WHAT TO DO:
1 - Copy the records word for word, from the line containing "You are a computer-use" down through the end of the records, and leave the pictures out of your copy.
2 - Write the next part of the forum thread on the NVIDIA GT200 rumors, continuing from where it stops.

NVIDIA GT200 Rumours & Speculation Thread

Status
Not open for further replies.
It just struck me as odd as going with 2 clusters disabled instead of just 1 for the second-best card.
 
The difference of 48 processors sounds a bit too much of a difference between the 280 and 260 models. That almost implies the 280 is staged as 5 groups of 48 with the 260 staged as 4 groups of 48.

The GTS was only 75% of the GTX. This config makes the 260 80% of the 280.

The only configuration that makes the numbers work is 24 SP and 8 TMU per cluster. 10 clusters active on 280, only 8 on the 260.

Only one cluster disabled would make the 260 90% of the 280 - way too close for comfort.
 
Anyone buy into the one rumor of the GTX-280 already having 1 cluster disabled for fault tolerance, making the GTX-260 having 3 clusters disabled?

The other thing which seems to make a larger impact is the clock differences in core/shader/memory, so even with only 1 cluster difference between the GTX-280 and the GTX-260 you could have enough differentiation.
 
Anyone buy into the one rumor of the GTX-280 already having 1 cluster disabled for fault tolerance, making the GTX-260 having 3 clusters disabled?
Clearly if that was the case, then as you point out simply disabling one cluster might be enough differentiation. So, if it's indeed 8/10 for GT260, that would imply there is no such form of coarse redundancy on GT200... ;)
 
Nurien Software's "3D social networking service" Nurien running on GTX 280? NVIDIA PhysX in action, by the way.

http://www.youtube.com/watch?v=MoQh4R1-Vjs&fmt=18
http://www.youtube.com/watch?v=X9BGiMvrUrk&fmt=18
http://www.youtube.com/watch?v=x3eenx3E0X4&fmt=18

nurien_nvidia_physx.jpg
 
Last edited by a moderator:
The other thing which seems to make a larger impact is the clock differences in core/shader/memory, so even with only 1 cluster difference between the GTX-280 and the GTX-260 you could have enough differentiation.

1 cluster disabled: only 80(10*8(one rop-partion is also disabled) versions of semi-broken dies can be used for GTX 260

2 clusters diabled: 10*9*8 = 720 versions

;)
 
Why is it that Nvidia's clocks, especially core, are taking a step backward?

If AMD can keep ramping core clocks, it can become an advantage. Right now it'd be 850?>600 on the flagships. That is 41%. So for example, 32 TMU's actually becomes 45 equivalent for AMD. Of course the AMD shaders will operate at a deficit, but that has been the case, and the deficit has narrowed (lets say 850:1300 vs 742 (HD2900):1350 (8800GTX) last launch.

Looking at it, 8800GTX core stepped back from 7900GTX as well 575:650. But it seems this split shader clocks situation somehow prevent Nvidia's core clocks from steadily marching. GT200 is coming in at 600. The shaders also took a slight step back to 1300. Of course we know parallelism is by far king in GPU's. I'm curious if this increasing AMD lead in core clock will result in any performance narrowing come bench time.

DATA EXTRACT:
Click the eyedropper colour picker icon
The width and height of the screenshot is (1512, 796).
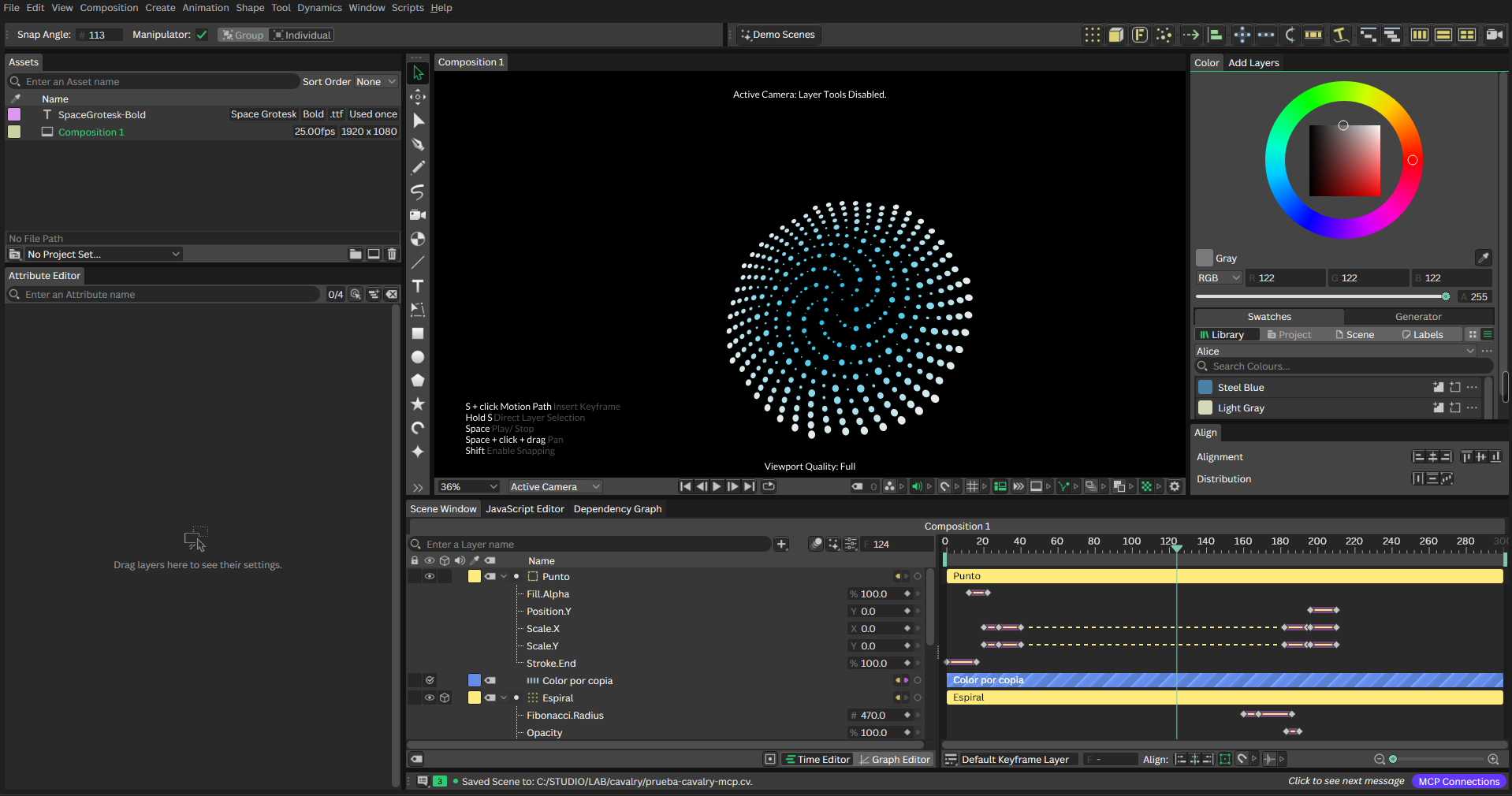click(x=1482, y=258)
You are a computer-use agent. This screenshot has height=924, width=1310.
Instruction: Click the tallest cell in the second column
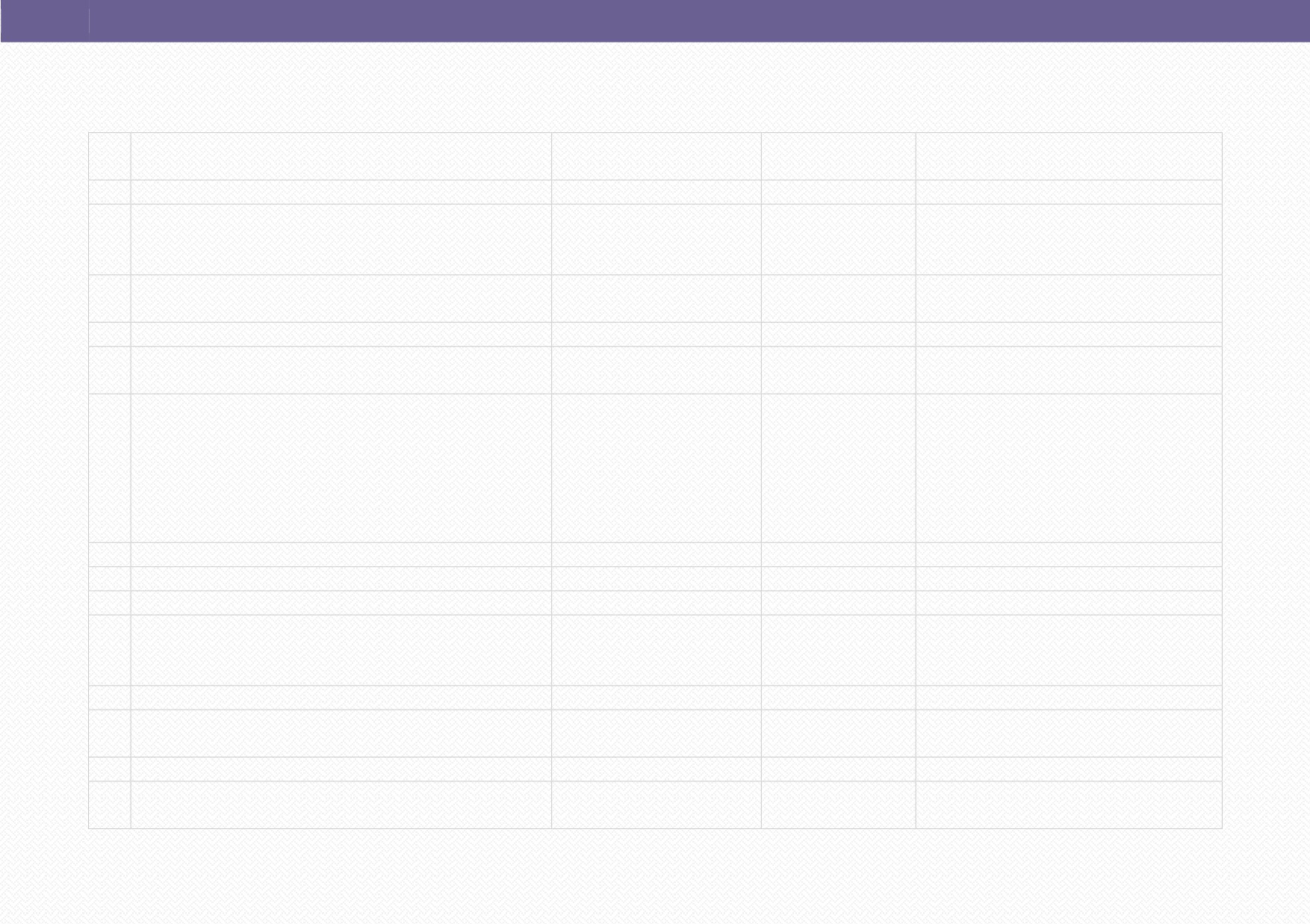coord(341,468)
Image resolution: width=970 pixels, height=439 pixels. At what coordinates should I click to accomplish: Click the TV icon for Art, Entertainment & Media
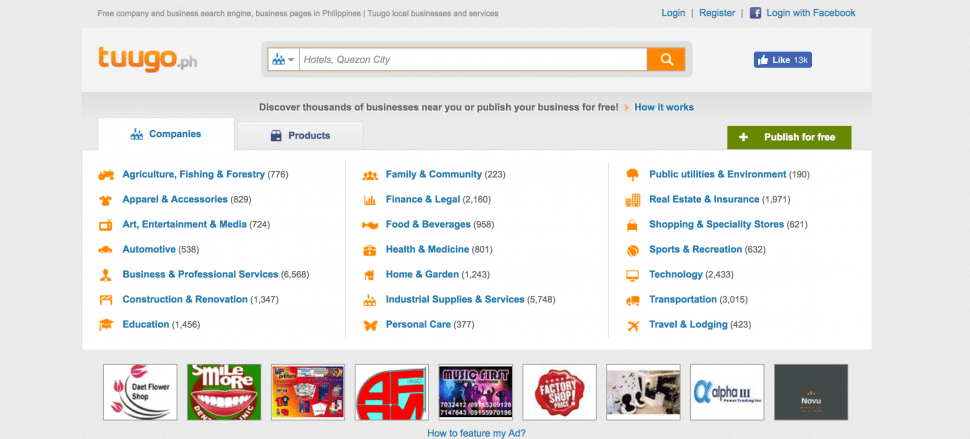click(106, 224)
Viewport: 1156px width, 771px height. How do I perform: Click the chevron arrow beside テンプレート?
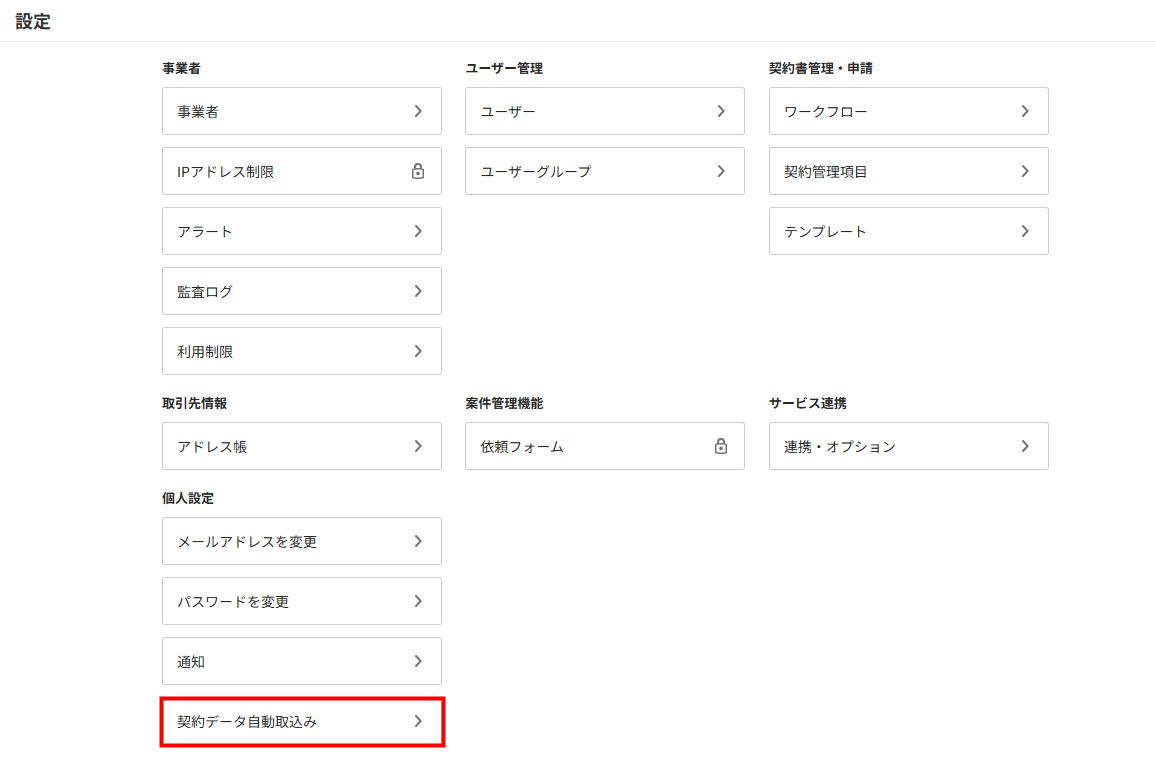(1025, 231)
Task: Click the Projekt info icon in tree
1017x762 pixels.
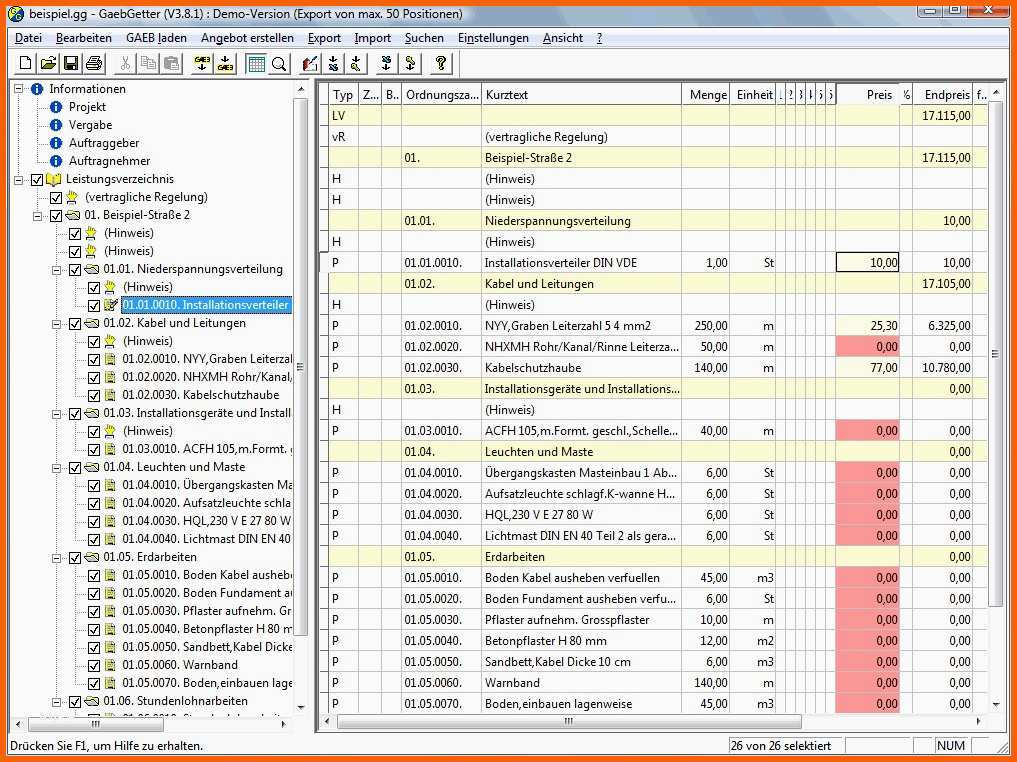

TASK RESULTS:
1 -
You are a computer-use agent. This screenshot has height=924, width=1310.
Instruction: Click the tallest cell in the second column
coord(341,468)
Image resolution: width=970 pixels, height=439 pixels. At what coordinates should I click to accomplish: Click the TV icon for Art, Entertainment & Media
click(106, 224)
Viewport: 1156px width, 771px height. How do I perform: Click the chevron arrow beside テンプレート?
(1025, 231)
Task: Click the Projekt info icon in tree
1017x762 pixels.

2 -
EDIT: The one thing I later realized I missed from the above analysis is the effect of the "missing mul" being added back for Nvidia. Now I have absolutely zero clue how much performance difference that is, but someone earlier said 20-30% of instructions use mul. So lets take a wild, wild ass guess and say Nvidia gets 25% improvement out of that. That is going to overwhelm any comparative clock gains for AMD this time around. GT200 gained 25 on the core and dropped 50 on the shader versus 8800GTX. Call that a net clock wash. AMD is gaining 75 mhz on 3870 or about 10%. So the 25% mul factor should more than overwhelm that relatively all things equal this time around. Of course Nvidia pulling the mul rabbit out of it's hat was a unique one time situation, had it not been for that, ~10% relative clock deficit increase repercussions could have indeed been felt by Nvidia in this generation.


Overall I'm getting a pretty good feel for how things should turn out. We should see about the same performance situation we currently see, with AMD's top card being perhaps 60-70% of Nvidia's. A lot of people here are hyping super linear gains of 3X for Nvidia, but to me the specs dont back up more than ~2X (unless the mul is a bigger deal than I know).

You are getting stable clocks and a 87% increase in SP's over 8800GTX for GT280. You are getting the mul back (which probably kicks the 87% to ~100+), and you have 512 bit bus and 32 ROPs also, but to me these dont increase performance, they are simply needed to support the shaders (otherwise the 87% sp increase gets bottlenecked, but it's not going to create a more than 87% increase either, except in BW/ROP limited situations, which I think are few, by comparing 9800GTX and 8800GTX, although at uber res it will help more). So I expect a 100-110% increase on GT200 over 8800GTX.

The bottleneck on AMD was the TMU's and those are doubled. You get 50% more shaders and 10% more clock (at least, assuming the split clock domains are false on the shaders) which kicks the increases up to 120% TMU and 65% shader relatively. My earlier game "analysis" based on 1.25X9800GTX suggested 82% performance increase. That is a rough theoretical doubling as well. Perhaps there are some other minor improvements/speedup tweaks in RV770 (fixed AA ROPs? Other minor tweaks/speedups?) we dont know about also.

Also if RV770=1.25 9800GTX, and GT200=2X 9800GTX, this works out to 4870=62.5% GT200. Within my 60-70% range.


This does suggest 4870X2 could in some rare cases of exceptional scaling could outperform GT200, but multi-GPU is such a hideous beast in my opinion it's still an ugly solution, and single card is far far better.
 
Last edited by a moderator:
"New forms of self expression" - most definitely :oops:
"Users can add interactive emotions like kissing and hugging" :LOL:
 
Last edited by a moderator:
Because clocks across different architectures can't be compared directly

Also, the bigger die and yield issues are probably why clocks are down... it just gets way too hot with higher clocks
 
They already support Main Profile today and 1080p. Apparently not High Profile yet (which is a pretty big problem I'll agree), but that's just a lack of time thing, it's only slightly more complicated than Main Profile. Note that I got this info from an interview on PCInpact, a french website...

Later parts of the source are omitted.